La questione della sicurezza e dell’immigrazione, invece, io l’ho sempre considerata una questione costruita in vitro, dai media e da alcune forze politiche. Però è lì sul tappeto ed è difficile sfuggirle. Richiede scelte impegnative: Ius Soli o respingimenti? Armare i cittadini o disarmarli? Aumentare l’accoglienza, accettando l’idea Bergogliana, o invece rifiutarla e far prevalere un punto di vista nazionalista, simile a quello di Trump?

Se ci pensate un attimo, vedete che su questi temi lo schieramento politico si frammenta ancora di più, si scompone, offre risposte che non hanno più niente a che fare con la sinistra e la destra classica.

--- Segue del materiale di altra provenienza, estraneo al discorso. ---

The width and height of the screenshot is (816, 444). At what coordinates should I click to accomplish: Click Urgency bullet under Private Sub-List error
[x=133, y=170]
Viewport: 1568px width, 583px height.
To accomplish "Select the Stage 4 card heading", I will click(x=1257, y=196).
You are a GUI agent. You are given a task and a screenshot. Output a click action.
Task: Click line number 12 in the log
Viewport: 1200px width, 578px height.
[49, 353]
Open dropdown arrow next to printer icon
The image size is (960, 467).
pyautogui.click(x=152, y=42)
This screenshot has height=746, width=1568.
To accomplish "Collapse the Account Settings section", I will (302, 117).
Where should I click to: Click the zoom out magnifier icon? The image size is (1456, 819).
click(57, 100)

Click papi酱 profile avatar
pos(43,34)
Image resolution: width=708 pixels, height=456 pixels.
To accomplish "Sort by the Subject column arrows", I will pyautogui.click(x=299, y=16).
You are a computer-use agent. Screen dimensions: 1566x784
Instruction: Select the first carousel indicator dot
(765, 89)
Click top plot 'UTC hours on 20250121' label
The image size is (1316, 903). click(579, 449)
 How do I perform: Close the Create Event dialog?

Allora questo è il punto: sapranno gli attuali partiti riorganizzarsi non sulla base di scelte di leadership, o di organizzazione, ma invece aprendo una grande discussione ideale su questi temi? Se sapranno farlo allora questa crisi sarà una crisi benedetta. Che farà compiere un salto di qualità alla nostra politica. Se invece prevarrà il rifiuto della discussione, e la paura di mettersi sulle spalle esigenze che non portano valanga di consensi, allora la crisi si avvita senza soluzione. Dipenderà molto da cosa sceglieranno di fare ( e da quanto saranno generosi) da una parte i Cinque Stelle ( che conosciamo pochissimo e non sappiamo cosa ci si possa aspettare da loro), dall’altra Berlusconi ( che ha il dovere di passare ora dalla tattica alla strategia) e dall’altra ancora il Pd, che farebbe un grande errore a pensare che può vincere la sua battaglia entrando in un freezer.